My adorably perky nurse wrote my schedule on the wipe off board on the wall. It said, "breathe deeply, rest, walk," with little boxes to check off when I accomplished something. That was a schedule I can handle.
About 9:30 that night, I phoned my house to share my latest accomplishment." I went to the bathroom by myself!" I told my 24 year old daughter in my raspy, post operative voice.
"That's greeeeaaat, Mom," she said, in an indulgent voice that said she was wondering how many drugs were still in my system. Hey, when you've been cut open, spent hours on the operating table, have a drain in your neck and are surrounded by whirring, beeping machinery, you celebrate every small victory.
After several hours, I resisted ripping everything but the IV out by myself and called the nurse. "Can I get all this stuff off?" I asked.
"Well, it might have to go back on later," she said, but they all came off. Relief! I actually got to sleep for about 3 hours at a time.
I left the next day, relieved to be on the way home to my own bed, and to be able to go to the bathroom without dragging my IV pole with me.

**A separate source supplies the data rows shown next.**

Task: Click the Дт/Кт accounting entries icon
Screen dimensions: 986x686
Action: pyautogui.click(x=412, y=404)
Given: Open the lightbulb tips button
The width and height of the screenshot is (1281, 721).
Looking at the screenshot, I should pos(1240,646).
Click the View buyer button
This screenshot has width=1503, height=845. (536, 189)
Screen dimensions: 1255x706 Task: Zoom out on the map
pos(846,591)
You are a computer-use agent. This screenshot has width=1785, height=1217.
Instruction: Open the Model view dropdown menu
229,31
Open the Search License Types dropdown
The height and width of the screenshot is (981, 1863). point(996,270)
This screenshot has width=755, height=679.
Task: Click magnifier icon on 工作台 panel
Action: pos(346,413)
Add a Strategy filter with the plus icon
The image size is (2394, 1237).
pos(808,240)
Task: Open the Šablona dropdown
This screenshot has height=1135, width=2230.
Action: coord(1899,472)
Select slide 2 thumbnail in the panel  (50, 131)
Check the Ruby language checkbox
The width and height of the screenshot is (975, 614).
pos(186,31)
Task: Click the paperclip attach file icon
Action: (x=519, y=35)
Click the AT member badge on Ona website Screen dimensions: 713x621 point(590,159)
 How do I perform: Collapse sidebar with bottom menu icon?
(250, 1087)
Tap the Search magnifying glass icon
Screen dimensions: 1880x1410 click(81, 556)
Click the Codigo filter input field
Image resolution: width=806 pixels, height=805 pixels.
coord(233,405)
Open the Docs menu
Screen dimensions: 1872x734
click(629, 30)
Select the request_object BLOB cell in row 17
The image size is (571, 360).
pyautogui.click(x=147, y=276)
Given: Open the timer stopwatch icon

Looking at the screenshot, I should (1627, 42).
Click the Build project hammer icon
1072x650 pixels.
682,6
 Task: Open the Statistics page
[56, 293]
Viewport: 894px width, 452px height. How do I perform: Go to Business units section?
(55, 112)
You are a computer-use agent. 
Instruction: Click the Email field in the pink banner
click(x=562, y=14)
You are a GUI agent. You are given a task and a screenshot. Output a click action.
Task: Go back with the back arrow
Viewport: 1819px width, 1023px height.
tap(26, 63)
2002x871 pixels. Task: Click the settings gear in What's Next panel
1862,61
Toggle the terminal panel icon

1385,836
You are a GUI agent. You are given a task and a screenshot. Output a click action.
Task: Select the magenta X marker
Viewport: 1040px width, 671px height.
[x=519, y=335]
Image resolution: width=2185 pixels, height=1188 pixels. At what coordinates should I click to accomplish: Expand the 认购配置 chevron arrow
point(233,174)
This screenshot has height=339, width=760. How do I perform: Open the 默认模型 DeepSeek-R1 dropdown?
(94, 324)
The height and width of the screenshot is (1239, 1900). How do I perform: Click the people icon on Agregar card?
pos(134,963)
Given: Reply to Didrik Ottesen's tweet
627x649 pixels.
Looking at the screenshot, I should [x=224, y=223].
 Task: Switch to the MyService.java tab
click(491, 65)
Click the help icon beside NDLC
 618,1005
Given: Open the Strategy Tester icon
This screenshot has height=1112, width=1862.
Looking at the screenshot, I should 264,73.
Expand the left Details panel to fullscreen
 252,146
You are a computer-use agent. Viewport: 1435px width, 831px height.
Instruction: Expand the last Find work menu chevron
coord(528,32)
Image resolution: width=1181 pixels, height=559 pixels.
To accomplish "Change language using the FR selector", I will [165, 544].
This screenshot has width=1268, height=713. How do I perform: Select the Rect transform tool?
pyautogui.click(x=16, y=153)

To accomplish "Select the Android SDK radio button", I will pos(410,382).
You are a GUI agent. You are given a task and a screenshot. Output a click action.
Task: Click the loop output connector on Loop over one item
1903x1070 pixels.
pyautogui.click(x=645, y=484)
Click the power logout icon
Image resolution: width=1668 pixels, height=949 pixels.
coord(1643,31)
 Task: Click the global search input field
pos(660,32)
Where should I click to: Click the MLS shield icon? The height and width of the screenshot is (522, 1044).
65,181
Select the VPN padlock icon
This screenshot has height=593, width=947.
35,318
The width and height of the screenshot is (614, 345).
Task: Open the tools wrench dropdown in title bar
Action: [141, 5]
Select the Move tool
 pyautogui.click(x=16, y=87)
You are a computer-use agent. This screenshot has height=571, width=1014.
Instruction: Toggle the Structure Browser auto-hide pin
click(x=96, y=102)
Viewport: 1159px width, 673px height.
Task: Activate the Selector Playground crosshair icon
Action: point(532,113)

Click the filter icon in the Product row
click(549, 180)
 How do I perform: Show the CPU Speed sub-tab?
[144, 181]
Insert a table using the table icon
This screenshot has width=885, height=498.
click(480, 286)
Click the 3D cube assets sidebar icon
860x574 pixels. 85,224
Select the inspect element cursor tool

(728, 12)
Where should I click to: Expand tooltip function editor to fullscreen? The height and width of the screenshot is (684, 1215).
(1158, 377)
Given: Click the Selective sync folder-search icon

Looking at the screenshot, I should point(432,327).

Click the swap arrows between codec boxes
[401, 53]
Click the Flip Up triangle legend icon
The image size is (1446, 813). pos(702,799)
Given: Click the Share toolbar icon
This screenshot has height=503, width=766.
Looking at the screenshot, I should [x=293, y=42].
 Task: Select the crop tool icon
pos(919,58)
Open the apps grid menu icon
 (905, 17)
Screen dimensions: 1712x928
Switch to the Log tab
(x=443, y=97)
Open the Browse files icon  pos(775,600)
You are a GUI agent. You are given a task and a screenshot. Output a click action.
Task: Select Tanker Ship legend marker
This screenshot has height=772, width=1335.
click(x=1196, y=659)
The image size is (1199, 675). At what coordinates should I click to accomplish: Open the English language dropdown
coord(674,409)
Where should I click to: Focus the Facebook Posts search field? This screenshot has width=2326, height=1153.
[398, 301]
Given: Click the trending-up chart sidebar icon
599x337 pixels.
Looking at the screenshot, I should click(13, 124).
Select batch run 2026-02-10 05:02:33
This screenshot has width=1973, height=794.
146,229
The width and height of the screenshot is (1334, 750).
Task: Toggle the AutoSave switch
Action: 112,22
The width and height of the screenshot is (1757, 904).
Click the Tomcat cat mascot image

Friends ask me about a diagnosis. "Cushing's? Grave's?" "Why did this happen? What caused it?" my big sister wanted to know. The truth is, I have no diagnosis yet. Now comes the work of seeing a specialist, regulating the medication I'll be on for the rest of my life, and figuring out my new normal. I'm not sure I'll get a diagnosis.
"You'll be miserable for a while, and then you'll start an upswing," the surgeon told me before the operation. I never actually got to miserable, which is exciting. I think it bodes well.